EXERCISE INPUTS:
______________________________

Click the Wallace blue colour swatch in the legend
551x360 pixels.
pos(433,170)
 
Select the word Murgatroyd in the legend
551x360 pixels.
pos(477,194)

______________________________

WHAT THE TASK REQUIRES:
Write out the rows again without any change, starting with the line that contains "Select the word Murgatroyd in the legend" and going on through the last line of the rows.

RESULT BELOW:
Select the word Murgatroyd in the legend
551x360 pixels.
pos(477,194)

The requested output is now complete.